Is it suspicious that there are two entries for the same disk?

I am still googling around on this but if anyone has next steps to take I am game.

Thanks!


----------



## phoenix (Mar 1, 2019)

Every disk and filesystem has multiple aliases:

device node: /dev/da0 (for the disk) /dev/da0p1 (for the partition) /dev/da0s1 (for the slice), etc
GPT label: /dev/gpt/labelname
disk UUID: /dev/diskid/long-string-of-random-ish-characters
GPT UUID: /dev/gptid/a-different-string-of-random-ish-characters
UFS UUID: /dev/ufsid/another-random-ish-string-of-characters
UFS label: /dev/ufs/labelname
GEOM label: /dev/label/labelname
and so on
They're basically symbolic links that point at the physical device nodes.  They are all viewable and accessible *until* you mount one of them.  At that point, only the device/label you mounted is viewable and all the others are hidden.

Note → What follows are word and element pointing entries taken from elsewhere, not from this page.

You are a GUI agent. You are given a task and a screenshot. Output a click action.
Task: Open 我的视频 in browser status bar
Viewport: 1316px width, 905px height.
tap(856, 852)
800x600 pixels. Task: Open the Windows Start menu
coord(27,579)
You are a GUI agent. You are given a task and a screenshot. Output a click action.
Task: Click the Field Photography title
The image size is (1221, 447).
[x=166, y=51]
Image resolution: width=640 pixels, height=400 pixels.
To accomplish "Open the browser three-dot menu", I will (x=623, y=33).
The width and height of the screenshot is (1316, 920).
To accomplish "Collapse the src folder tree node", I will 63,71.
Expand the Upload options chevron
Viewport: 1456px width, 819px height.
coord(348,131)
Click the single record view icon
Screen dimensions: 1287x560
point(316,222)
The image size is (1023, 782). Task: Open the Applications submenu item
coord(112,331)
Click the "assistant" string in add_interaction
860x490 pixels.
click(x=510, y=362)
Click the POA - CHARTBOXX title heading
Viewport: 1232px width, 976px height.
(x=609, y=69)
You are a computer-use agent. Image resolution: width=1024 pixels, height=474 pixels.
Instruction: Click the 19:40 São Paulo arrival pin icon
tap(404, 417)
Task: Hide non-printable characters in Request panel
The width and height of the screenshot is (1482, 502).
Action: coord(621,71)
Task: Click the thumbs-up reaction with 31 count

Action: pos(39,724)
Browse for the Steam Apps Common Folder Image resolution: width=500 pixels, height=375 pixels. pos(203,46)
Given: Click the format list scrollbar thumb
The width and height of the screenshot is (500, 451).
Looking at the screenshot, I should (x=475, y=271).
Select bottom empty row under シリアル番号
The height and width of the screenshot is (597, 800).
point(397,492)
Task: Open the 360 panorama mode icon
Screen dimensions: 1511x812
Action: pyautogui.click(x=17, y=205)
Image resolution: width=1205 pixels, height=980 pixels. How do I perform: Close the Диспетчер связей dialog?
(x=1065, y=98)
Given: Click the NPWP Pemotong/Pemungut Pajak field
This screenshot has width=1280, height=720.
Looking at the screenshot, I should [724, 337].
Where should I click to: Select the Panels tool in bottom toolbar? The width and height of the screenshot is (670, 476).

This is one of the great things about GEOM on FreeBSD, that provides a lot of power, and a lot of opportunities to scare yourself and shoot your feet off.  

On Linux, this is similar to the whole /dev/disk/by-* hierarchy, which are just symlinks.  FreeBSD does it inside the kernel using separate device paths based on the label type.

So, it's perfectly normal to see multiple aliases/labels for a single device that's not mounted anywhere.  And it's perfectly normal to only see a single alias/label for a device that is mounted.

Personally, I disable disk IDs, GPT IDs, and UFS IDs via /boot/loader.conf.  The only labels I want to see are the ones I add to the GPT partition table via `gpart -l labelname`.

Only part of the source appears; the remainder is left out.